Obama Tombstone Halloween Decoration Offends Neighbor, Man Refuses To Take It Down

An Oklahoma man has offended his neighbor by placing an Obama tombstone in his yard with the rest of his Halloween decorations.

Dwayne Dockens' new neighbor, Jamilla Phillips, complained to a local television station about the Obama tombstone and her complaint was picked up by other media outlets soon after.

The tombstone is printed "Obama," with a question mark underneath where the birth date would normally be, referencing the former controversy about the president's birth certificate and origin of birth.

"I was absolutely offended," Phillips said.

"Regardless of your political views, Democrat or Republican, he is the president of the United States," she told ABC News. "I just think it was disrespectful not just to me, but [Obama]."

After seeing the news coverage of Phillips' complaint, the chairwoman of the Oklahoma Democratic Party said in a statement, "It's disrespectful and completely unpatriotic in a time of worldwide conflict. We need to stand behind our country and president. But it's also typical of the intolerant and the hypocrisy that we see so often."

The coverage has also prompted social media responses. One Facebook user commented, "It's very bad form to do that with ANY American president of any party."

While another said, "It should have RIP USA on it and then under it killed by Obama."

The tombstone sits in a mock cemetery in Dockens' yard, surrounded by other fake tombstones with silly phrases such as "Ima Gonner" and "Dying to Get In."

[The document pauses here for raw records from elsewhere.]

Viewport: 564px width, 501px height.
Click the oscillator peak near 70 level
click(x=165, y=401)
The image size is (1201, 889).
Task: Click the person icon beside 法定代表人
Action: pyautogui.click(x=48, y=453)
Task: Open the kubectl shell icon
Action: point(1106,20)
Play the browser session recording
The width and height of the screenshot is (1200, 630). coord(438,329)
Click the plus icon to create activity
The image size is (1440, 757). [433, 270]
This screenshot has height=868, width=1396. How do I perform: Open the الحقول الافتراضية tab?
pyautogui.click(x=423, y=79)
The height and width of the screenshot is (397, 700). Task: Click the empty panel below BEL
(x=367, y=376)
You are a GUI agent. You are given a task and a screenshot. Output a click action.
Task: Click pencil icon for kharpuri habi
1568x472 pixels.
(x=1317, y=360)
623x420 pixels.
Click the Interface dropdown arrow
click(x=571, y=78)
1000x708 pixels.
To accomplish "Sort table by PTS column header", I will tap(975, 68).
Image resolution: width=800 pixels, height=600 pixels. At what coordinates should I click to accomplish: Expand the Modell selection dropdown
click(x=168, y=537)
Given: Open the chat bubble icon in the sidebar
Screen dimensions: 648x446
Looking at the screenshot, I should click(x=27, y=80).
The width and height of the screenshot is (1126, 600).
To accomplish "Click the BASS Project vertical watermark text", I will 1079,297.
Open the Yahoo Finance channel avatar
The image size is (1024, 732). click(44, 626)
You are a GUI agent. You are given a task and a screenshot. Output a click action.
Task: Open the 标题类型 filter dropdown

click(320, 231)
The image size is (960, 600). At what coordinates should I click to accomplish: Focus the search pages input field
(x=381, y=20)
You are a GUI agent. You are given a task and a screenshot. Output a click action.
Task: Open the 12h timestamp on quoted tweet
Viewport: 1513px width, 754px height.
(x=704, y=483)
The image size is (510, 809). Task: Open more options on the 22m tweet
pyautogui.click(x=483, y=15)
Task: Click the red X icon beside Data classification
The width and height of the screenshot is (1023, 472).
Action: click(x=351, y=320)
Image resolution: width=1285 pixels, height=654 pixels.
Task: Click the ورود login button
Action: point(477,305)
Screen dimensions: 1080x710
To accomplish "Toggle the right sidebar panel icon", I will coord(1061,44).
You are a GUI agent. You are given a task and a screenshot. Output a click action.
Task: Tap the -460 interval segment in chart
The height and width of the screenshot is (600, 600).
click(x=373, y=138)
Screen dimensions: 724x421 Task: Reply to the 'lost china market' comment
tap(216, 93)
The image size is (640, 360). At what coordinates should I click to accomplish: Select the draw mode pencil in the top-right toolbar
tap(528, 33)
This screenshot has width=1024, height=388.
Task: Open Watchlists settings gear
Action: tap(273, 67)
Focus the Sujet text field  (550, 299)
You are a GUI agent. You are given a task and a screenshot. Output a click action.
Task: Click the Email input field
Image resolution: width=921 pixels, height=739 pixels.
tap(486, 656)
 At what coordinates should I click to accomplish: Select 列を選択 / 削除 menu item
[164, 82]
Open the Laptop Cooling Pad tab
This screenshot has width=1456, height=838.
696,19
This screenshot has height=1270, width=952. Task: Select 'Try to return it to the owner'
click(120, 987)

According to the NY Daily News, Dockins says the Obama tombstone has been in his yard for the past three years and no one has ever complained about it before. It was meant not to disrespect anyone, but as a joke.

"We made them a few years ago, back when it was a big deal, questions about his birth certificate," he said. "Just kind of something we thought was humorous for the time."

Now Dockins is saying that, although he apologizes if anyone was upset, he probably won't take the tombstone down because he feels Phillips should have come to him directly and asked him to do so – not go to the media. He claims the first he heard about it was when the local news station asked to interview him.

"This could have been settled over an afternoon talk," he said. "It's ridiculous what this has evolved into."

Dockins' tombsone isn't the only recent joke about Obama that some think went too far, such as this "witch doctor" poster reported by The Inquisitr.

Do you find these types of jokes about a national leader offensive, or are they all in good fun? And what do you think of the way Phillips handled the tombstone situation?